PARTS OF THE EXERCISE =>
1. List every solar radiation management option named in the bulleted list of the geoengineering page.
2. Reproduce word for word the passage of the geoengineering page that opens with the words containing "Geoenginering for Climate" and closes with "offset global warming.".

Geoenginering for Climate warming

Solar geoengineering for climate warming may be a ‘fire extinguisher’ and bring temperatures down by 1o and at a cost less than many of the other climate change remediation opportunities. For a good podcast from Physics World in Mar 2022 listen to the pros and cons of injecting large amounts of aerosols into the atmosphere to offset global warming.

Many Geoengineering Options

Many options are proposed for solar radiation management (SRM). These are discussed in detail in Carbon Brief. While they deal with some issues of climate change, they don’t address ocean acidification and other issues. Wikipedia References

  • Stratospheric aerosol injection – sending sunblocking particles into the stratosphere
  • Marine Cloud Brightening – sraying seawater thousands of metres into the air to seed the formation of stratocumulus clouds that will deflect sunlight
  • Space Sunshanes – installing sun-shields or mirrors in space to reflect the sun
  • High-albedo crops and buildings but unlikely to make much difference, except in cities
  • Ocean mirror – by creating foam, or microbubbles to reflect more sunlight.

INFORMATION SUPPLIED =>
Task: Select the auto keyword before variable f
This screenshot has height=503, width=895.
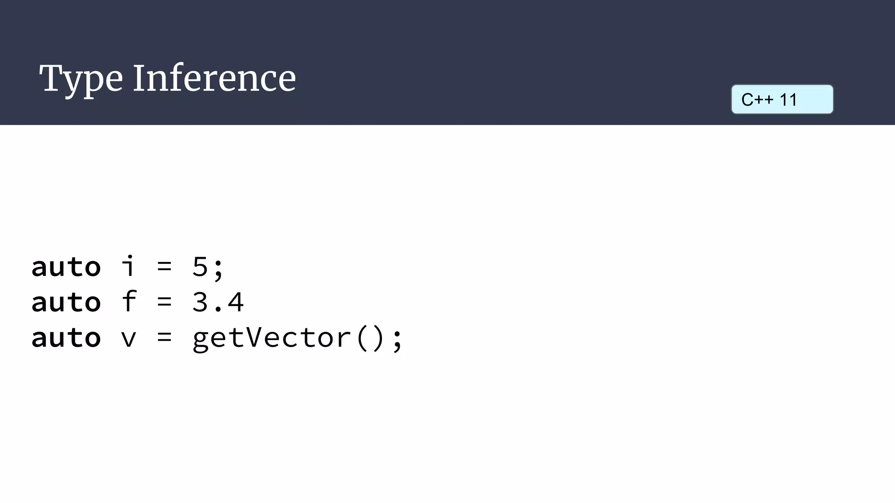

RESULTS BY TASK =>
1.
- Stratospheric aerosol injection
- Marine Cloud Brightening
- Space Sunshanes
- High-albedo crops and buildings
- Ocean mirror

2.
Geoenginering for Climate warming

Solar geoengineering for climate warming may be a ‘fire extinguisher’ and bring temperatures down by 1o and at a cost less than many of the other climate change remediation opportunities. For a good podcast from Physics World in Mar 2022 listen to the pros and cons of injecting large amounts of aerosols into the atmosphere to offset global warming.